Provided material:

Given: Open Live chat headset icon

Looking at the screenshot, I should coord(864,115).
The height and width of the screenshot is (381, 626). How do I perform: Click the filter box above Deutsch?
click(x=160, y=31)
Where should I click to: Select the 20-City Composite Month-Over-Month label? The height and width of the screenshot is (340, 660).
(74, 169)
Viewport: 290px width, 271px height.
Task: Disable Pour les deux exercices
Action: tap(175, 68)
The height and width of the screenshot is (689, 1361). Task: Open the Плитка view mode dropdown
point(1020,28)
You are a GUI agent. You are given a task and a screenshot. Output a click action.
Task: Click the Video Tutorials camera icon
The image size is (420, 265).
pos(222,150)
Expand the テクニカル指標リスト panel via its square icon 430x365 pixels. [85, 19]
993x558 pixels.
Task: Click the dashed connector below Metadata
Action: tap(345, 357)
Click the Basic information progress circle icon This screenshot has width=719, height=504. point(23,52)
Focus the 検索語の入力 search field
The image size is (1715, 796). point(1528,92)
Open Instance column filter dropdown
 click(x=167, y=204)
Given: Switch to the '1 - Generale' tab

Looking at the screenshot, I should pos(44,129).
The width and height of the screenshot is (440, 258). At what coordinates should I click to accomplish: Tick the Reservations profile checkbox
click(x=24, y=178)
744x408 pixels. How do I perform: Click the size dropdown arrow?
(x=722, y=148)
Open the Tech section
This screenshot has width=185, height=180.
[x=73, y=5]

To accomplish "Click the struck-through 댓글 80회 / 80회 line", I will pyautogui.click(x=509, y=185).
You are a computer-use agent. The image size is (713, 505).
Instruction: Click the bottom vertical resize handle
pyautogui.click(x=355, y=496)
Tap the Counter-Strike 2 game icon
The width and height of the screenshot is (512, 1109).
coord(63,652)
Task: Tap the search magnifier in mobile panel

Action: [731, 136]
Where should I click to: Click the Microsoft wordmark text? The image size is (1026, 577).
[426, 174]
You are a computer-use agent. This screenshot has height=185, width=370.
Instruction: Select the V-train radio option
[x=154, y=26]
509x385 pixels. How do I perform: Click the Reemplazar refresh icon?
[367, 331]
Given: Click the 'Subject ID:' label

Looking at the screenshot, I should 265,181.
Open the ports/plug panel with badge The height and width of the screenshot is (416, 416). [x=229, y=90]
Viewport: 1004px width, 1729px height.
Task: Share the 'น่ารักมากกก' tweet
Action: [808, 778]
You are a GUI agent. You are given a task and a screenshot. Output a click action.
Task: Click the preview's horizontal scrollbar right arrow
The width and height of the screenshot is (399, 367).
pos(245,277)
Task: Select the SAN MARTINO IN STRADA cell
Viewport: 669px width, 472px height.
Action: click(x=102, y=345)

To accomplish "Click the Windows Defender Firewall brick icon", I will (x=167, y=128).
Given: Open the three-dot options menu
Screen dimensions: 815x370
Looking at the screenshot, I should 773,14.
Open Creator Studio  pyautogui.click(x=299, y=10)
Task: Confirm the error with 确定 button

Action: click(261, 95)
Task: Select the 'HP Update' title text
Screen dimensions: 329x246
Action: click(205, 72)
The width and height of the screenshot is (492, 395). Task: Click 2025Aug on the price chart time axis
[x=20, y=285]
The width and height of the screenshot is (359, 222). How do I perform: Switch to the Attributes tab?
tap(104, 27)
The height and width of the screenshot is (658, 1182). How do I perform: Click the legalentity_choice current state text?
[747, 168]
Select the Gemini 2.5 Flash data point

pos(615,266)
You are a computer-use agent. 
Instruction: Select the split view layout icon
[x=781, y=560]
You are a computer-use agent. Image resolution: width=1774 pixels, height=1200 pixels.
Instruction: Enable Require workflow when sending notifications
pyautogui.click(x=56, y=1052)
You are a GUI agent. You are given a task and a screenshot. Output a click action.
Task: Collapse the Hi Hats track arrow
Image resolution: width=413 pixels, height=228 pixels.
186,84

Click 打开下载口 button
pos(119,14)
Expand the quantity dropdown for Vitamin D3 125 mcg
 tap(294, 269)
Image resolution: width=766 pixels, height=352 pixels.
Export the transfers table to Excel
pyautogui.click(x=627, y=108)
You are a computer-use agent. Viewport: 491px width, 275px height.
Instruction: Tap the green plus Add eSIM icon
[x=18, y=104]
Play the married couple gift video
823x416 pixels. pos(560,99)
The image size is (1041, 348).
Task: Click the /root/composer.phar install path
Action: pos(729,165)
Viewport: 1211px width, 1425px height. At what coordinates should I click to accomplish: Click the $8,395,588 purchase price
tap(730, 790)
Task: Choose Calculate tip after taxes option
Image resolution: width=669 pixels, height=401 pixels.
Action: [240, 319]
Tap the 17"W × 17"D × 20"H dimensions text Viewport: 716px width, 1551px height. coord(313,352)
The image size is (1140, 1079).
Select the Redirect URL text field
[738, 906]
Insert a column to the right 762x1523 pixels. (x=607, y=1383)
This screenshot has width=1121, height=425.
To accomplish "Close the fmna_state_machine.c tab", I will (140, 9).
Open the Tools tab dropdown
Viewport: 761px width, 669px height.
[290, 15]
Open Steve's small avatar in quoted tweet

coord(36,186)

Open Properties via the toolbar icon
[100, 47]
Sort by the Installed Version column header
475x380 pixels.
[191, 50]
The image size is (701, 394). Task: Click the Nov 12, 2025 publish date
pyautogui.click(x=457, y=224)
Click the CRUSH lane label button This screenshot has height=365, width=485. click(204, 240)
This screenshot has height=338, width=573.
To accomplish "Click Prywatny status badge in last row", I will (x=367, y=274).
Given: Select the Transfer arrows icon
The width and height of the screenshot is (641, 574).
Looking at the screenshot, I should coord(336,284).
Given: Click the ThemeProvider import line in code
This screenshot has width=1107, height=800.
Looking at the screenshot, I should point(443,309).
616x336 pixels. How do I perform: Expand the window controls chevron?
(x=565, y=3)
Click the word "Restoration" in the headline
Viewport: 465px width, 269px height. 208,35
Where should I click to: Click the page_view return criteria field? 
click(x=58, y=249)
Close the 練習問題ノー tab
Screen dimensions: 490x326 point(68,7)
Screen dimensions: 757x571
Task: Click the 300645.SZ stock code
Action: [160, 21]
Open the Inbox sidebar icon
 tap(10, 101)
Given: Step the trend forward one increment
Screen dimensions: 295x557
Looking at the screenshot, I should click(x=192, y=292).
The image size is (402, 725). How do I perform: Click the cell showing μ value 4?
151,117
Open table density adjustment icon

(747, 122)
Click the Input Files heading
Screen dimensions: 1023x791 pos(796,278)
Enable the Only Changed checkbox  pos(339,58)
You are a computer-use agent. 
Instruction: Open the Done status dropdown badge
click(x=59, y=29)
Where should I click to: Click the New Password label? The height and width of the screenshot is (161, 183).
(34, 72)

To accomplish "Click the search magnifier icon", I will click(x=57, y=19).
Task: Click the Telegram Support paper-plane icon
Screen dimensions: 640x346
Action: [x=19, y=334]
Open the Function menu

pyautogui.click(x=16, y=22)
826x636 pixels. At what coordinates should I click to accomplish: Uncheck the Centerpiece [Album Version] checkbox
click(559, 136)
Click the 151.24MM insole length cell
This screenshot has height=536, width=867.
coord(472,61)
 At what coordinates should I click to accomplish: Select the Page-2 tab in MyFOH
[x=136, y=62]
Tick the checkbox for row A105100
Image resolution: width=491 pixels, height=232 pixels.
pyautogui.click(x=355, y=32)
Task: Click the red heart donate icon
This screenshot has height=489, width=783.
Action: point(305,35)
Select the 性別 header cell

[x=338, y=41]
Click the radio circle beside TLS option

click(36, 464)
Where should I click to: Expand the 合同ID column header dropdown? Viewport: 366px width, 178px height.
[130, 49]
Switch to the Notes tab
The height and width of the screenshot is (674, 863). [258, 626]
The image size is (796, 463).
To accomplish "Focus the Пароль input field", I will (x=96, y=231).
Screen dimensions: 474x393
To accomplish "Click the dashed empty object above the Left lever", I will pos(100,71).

Instructions for the task: From the first line of the data above through the line containing "Task: Click the Video Tutorials camera icon", set each line down again exactly; include both ends and omit everything else.

Written response:
Given: Open Live chat headset icon

Looking at the screenshot, I should coord(864,115).
The height and width of the screenshot is (381, 626). How do I perform: Click the filter box above Deutsch?
click(x=160, y=31)
Where should I click to: Select the 20-City Composite Month-Over-Month label? The height and width of the screenshot is (340, 660).
(74, 169)
Viewport: 290px width, 271px height.
Task: Disable Pour les deux exercices
Action: tap(175, 68)
The height and width of the screenshot is (689, 1361). Task: Open the Плитка view mode dropdown
point(1020,28)
You are a GUI agent. You are given a task and a screenshot. Output a click action.
Task: Click the Video Tutorials camera icon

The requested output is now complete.